Recently, a patient waited in line at a St. John's pharmacy to fill a prescription, only to be told that the medication was on back order.

Then, the next person in line stepped up for a different drug, and was told the same thing.

Telegram photo illustration/Thinkstock Images

Recently, a patient waited in line at a St. John's pharmacy to fill a prescription, only to be told that the medication was on back order.
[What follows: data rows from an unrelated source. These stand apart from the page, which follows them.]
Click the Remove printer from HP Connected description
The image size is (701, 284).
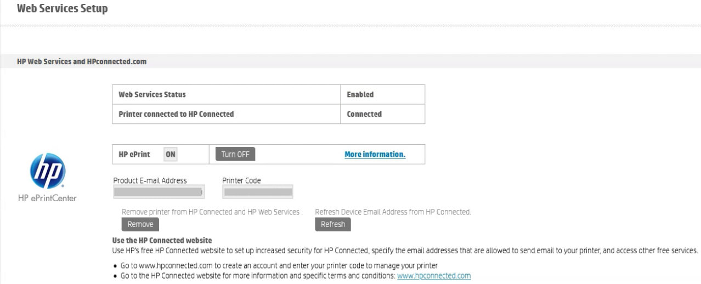pos(212,212)
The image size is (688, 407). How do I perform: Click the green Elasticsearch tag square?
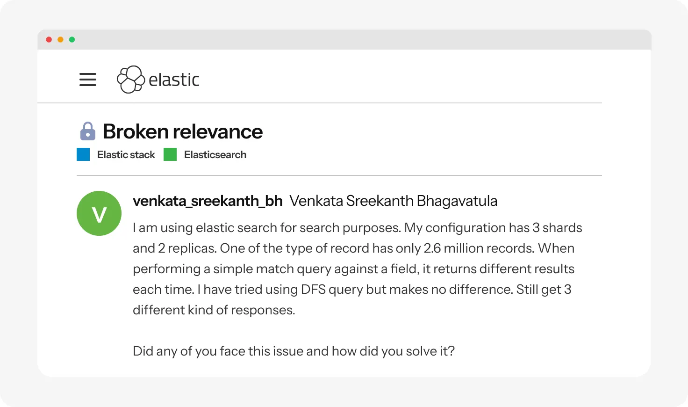(x=170, y=154)
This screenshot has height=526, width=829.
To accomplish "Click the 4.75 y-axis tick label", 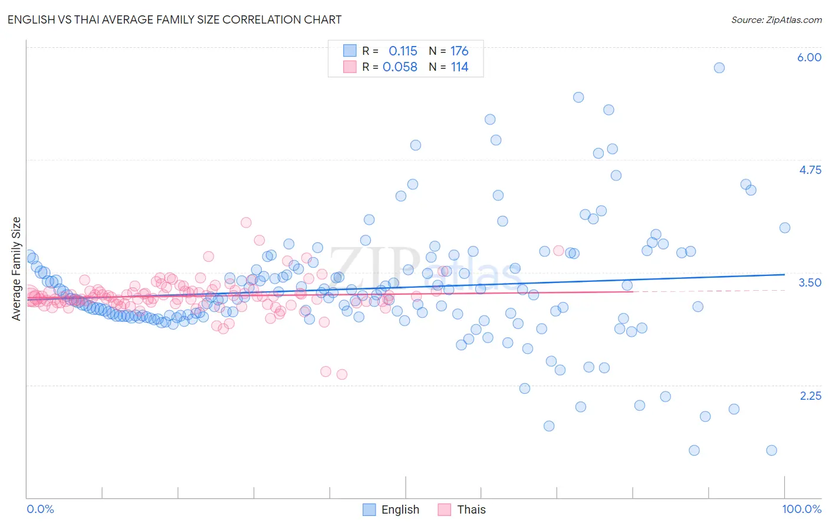I will point(810,170).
Then, the next person in line stepped up for a different drug, and was told the same thing.

The pharmacist said she's never seen anything like it before; "pages and pages" of drugs that pharmacies just can't get.

Keith Bailey, a pharmacist with Shoppers Drug Mart, said things are slowly improving, but they've been grappling with shortages all year.
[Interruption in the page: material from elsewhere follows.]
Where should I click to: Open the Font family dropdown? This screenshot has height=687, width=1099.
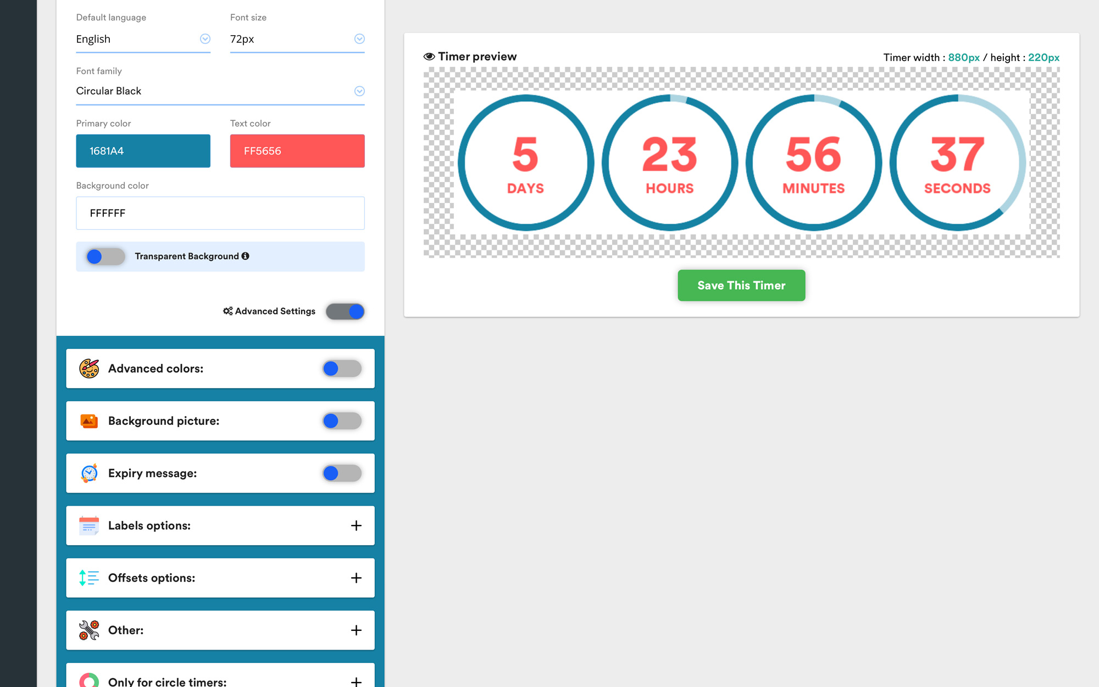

"At any time you're always going to have three or four products that are unavailable in the marketplace - that's just the way it is," he said. "But this year it seems to be a very weird year. At any one time you could have 20, 30, 40 different shortages of different products."

Pharmacists have needed to get creative: recently Bailey had to substitute a children's liquid version of a drug, because the adult pills were out of stock.

"So, you had to take a load of the kids liquid to equal up to the adult tablet," he said. "Other times you might actually have to work with the physician to actually change the drug."

In the case of one drug - metoclopramide, an anti-nausea treatment often used on cancer patients - there is no easy substitute.

Bailey is one of the pharmacists with the Pharmacists' Association of Newfoundland and Labrador (PANL) to undertake a survey, trying to get to the bottom of the problem.

He said most of the problem seems to be with generic drugs, as opposed to the brand-name variety, but PANL hasn't been able to put it's finger on a single, clear cause for the shortages.

Part of the problem, he said, may be that manufacturing drugs isn't an easy, overnight proposition. A pill maker will typically make a big batch of one medication, then stop production, clean all the equipment to prevent contamination, and make a big batch of something else.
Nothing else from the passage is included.